*Required task:* Convert the stretch of entries below, from the line containing "number label 909?" through the line containing "click(x=449, y=551)", into a JSON list with one string per line, skipping blank lines.

Pointing records for screenshots and web pages
+ + +

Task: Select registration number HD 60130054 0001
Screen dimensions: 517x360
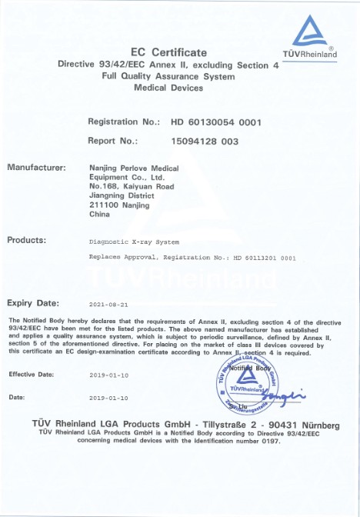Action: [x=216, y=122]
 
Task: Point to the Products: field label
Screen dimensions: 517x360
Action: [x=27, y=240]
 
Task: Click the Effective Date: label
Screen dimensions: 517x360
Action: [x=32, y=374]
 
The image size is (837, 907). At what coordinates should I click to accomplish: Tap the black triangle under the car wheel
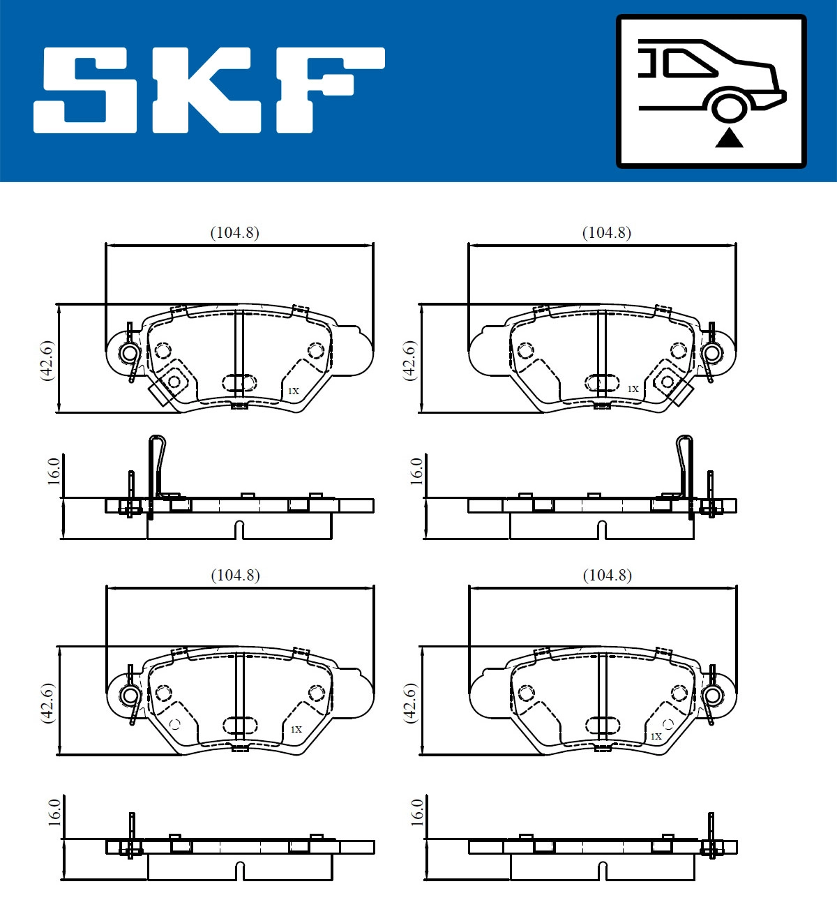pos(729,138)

+ + +

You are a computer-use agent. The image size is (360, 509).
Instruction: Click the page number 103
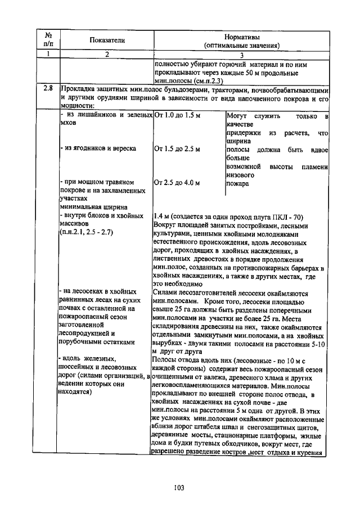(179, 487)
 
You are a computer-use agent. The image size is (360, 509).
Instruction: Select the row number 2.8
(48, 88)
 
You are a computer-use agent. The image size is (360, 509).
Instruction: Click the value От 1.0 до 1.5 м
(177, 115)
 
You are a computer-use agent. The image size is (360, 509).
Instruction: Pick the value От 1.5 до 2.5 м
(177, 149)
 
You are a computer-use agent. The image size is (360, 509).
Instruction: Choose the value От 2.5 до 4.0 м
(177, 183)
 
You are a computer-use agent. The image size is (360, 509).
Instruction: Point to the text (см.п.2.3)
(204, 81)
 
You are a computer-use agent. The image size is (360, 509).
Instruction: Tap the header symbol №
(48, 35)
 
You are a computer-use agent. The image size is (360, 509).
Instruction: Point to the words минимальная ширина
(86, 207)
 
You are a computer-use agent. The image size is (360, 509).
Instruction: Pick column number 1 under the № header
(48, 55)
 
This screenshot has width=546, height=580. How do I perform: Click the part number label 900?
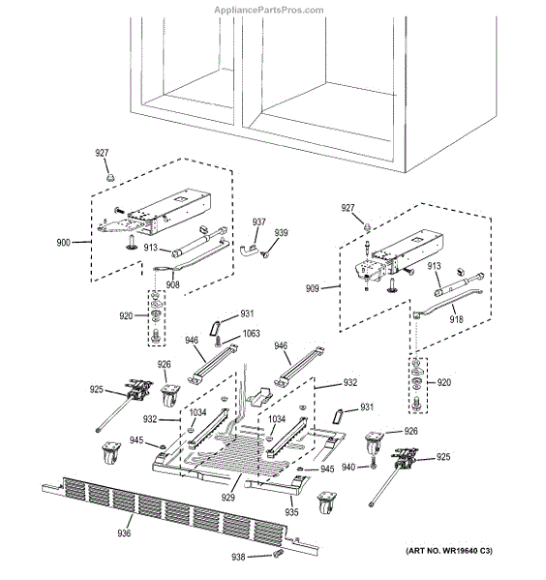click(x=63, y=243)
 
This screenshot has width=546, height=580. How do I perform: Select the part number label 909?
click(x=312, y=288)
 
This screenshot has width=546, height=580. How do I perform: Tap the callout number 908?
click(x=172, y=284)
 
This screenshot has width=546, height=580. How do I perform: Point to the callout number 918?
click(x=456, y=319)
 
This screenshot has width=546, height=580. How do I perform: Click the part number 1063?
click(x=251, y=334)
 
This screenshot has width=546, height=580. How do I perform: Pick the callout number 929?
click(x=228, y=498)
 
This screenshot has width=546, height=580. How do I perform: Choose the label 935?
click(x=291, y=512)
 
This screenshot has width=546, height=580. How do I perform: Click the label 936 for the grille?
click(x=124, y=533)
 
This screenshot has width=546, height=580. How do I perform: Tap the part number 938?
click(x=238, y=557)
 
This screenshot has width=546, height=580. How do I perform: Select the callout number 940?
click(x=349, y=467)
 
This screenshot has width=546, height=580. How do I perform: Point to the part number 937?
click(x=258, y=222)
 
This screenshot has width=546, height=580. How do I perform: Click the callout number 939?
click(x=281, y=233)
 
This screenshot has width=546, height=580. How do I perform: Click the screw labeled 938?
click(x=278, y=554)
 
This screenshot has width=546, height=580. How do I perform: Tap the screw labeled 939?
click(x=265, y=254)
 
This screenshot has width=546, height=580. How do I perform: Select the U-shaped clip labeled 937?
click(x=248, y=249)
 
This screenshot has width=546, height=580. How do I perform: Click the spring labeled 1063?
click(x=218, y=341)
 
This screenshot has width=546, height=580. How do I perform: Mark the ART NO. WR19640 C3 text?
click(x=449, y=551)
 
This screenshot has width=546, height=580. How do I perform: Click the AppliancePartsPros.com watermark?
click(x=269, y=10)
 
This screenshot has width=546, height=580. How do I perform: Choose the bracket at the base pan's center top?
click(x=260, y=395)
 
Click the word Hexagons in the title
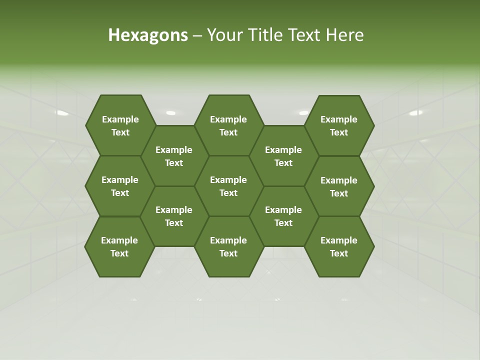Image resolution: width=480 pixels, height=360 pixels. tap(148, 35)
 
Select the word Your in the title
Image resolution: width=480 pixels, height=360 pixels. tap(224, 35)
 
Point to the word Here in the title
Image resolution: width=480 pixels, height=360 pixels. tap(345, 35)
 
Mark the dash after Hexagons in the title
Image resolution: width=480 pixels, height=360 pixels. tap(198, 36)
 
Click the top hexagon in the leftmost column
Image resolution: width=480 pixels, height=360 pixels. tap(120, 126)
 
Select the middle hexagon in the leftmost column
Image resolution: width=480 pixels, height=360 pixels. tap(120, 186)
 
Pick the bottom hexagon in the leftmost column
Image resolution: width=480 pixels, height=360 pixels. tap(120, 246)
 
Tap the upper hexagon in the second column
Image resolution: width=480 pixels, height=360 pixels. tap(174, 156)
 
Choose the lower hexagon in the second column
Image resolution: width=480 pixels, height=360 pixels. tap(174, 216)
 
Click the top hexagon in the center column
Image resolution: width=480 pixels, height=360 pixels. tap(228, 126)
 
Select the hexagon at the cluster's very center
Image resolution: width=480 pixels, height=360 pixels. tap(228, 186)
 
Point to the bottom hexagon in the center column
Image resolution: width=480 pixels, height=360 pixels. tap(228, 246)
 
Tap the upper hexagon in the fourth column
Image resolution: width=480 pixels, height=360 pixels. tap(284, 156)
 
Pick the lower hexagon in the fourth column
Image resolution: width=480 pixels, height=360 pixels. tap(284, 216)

+ + +

*Solution to the problem:*
[
  "This screenshot has width=546, height=580. How do I perform: Select the part number label 909?",
  "click(x=312, y=288)",
  "This screenshot has width=546, height=580. How do I perform: Tap the callout number 908?",
  "click(x=172, y=284)",
  "This screenshot has width=546, height=580. How do I perform: Point to the callout number 918?",
  "click(x=456, y=319)",
  "This screenshot has width=546, height=580. How do I perform: Click the part number 1063?",
  "click(x=251, y=334)",
  "This screenshot has width=546, height=580. How do I perform: Pick the callout number 929?",
  "click(x=228, y=498)",
  "This screenshot has width=546, height=580. How do I perform: Choose the label 935?",
  "click(x=291, y=512)",
  "This screenshot has width=546, height=580. How do I perform: Click the label 936 for the grille?",
  "click(x=124, y=533)",
  "This screenshot has width=546, height=580. How do I perform: Tap the part number 938?",
  "click(x=238, y=557)",
  "This screenshot has width=546, height=580. How do I perform: Select the callout number 940?",
  "click(x=349, y=467)",
  "This screenshot has width=546, height=580. How do I perform: Point to the part number 937?",
  "click(x=258, y=222)",
  "This screenshot has width=546, height=580. How do I perform: Click the callout number 939?",
  "click(x=281, y=233)",
  "This screenshot has width=546, height=580. How do I perform: Click the screw labeled 938?",
  "click(x=278, y=554)",
  "This screenshot has width=546, height=580. How do I perform: Tap the screw labeled 939?",
  "click(x=265, y=254)",
  "This screenshot has width=546, height=580. How do I perform: Select the U-shaped clip labeled 937?",
  "click(x=248, y=249)",
  "This screenshot has width=546, height=580. How do I perform: Click the spring labeled 1063?",
  "click(x=218, y=341)",
  "This screenshot has width=546, height=580. How do I perform: Mark the ART NO. WR19640 C3 text?",
  "click(x=449, y=551)"
]